Putin’s economic position is even weaker than his battlefield position. Russia’s war spending (which is estimated at 41 percent of all state expenditures in 2025) has unleashed double-digit inflation, skyrocketing interest rates and catastrophic labor shortages. Last year, the price of butter rose 30 percent, and Russians are now stealing butter to resell on the black market. Russian businesses are struggling to hire because of the exodus of skilled workers fleeing the country and the massive death toll of Russian men aged 20 to 50 in Ukraine. Russia’s budget deficit grew 14-fold in January, and Putin has been forced to spend 24 percent of the liquid cash reserves in Russia’s sovereign wealth fund. If the current rate of war spending continues, Russia’s liquid assets will be fully depleted by 2030.

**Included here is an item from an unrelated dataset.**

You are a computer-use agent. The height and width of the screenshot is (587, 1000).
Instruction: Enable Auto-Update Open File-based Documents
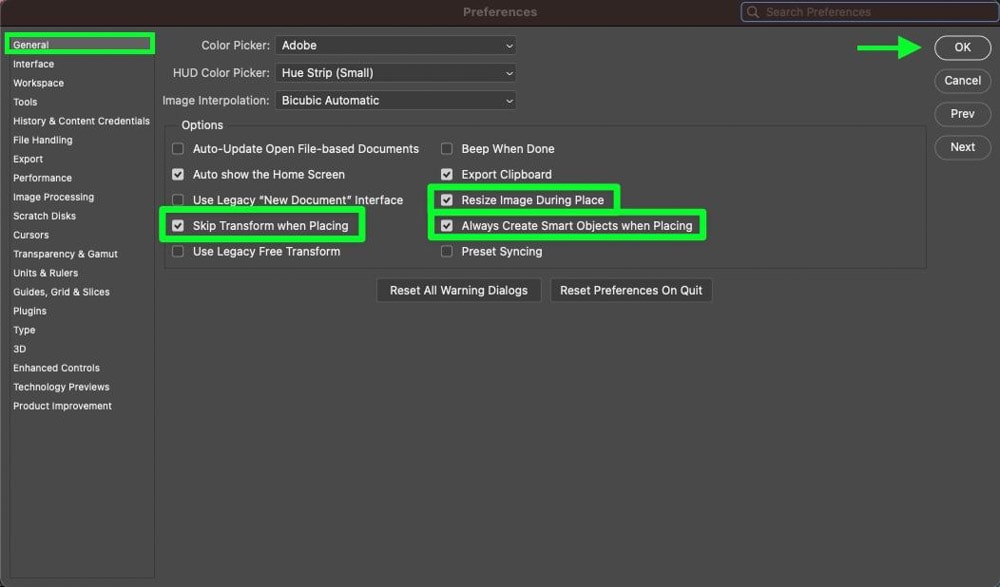pos(178,149)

From all of this, Thiessen concludes that Trump has “enormous leverage” over Putin. “If Putin refuses his demands for peace, Trump can unleash an Iran-style maximum pressure campaign on Moscow that would devastate Russia.”
On the other hand, the vast amount of “sunk costs” Russia has incurred likely compels Putin not to settle for an agreement that doesn’t yield major territorial gains for Russia and, even more importantly, doesn’t set the stage for future Russian success. If all those lost lives, destroyed equipment, and economic hardship yield only territory the size of 15 percent of Haiti, with no reasonable prospect of more gains in the near future, Putin will surely be judged a failure by his countrymen. No leader, not even a dictator, can stomach that.
The combination of the two factors cited above helps explain why Putin has “pissed off” Trump with his recalcitrance. It’s why he wants a “transitional” government to replace Zelensky’s and the promise that Ukraine’s military will not rebuild.
I’m for applying even more economic pressure on Putin in the hope of bringing about peace. But I am also for applying big-time military pressure or the threat of it. I’m talking about supplying Ukraine with more and better weapons, as well as removing restrictions that Joe Biden placed on the use of U.S.-supplied weapons.
These measures aren’t some “neo-con” fantasy. Trump himself talked about them during the campaign, when he promised to end the Russia-Ukraine war and do it very quickly, even in one day.
Trump’s plan was (1) to tell Zelensky that if he didn’t cooperate in reaching a settlement, American military aid would be stopped and (2) to tell Putin that if he didn’t cooperate, we would provide Ukraine with unprecedented levels of military aid.
So far, Trump has delivered on only the first prong of his plan. If Putin isn’t budging in response to the threat of new sanctions, Trump should deliver on the second prong — a vast increase in military support, or at least the threat of it.
Unlike Thiessen, I don’t think Trump wants to play hardball with Putin. I think he sees the Russian tyrant as potential partner, not an adversary.
Therefore, I’m not confident we’ll see those secondary tariffs Trump is talking about, let alone the stepped up military assistance he talked about before. But let’s see.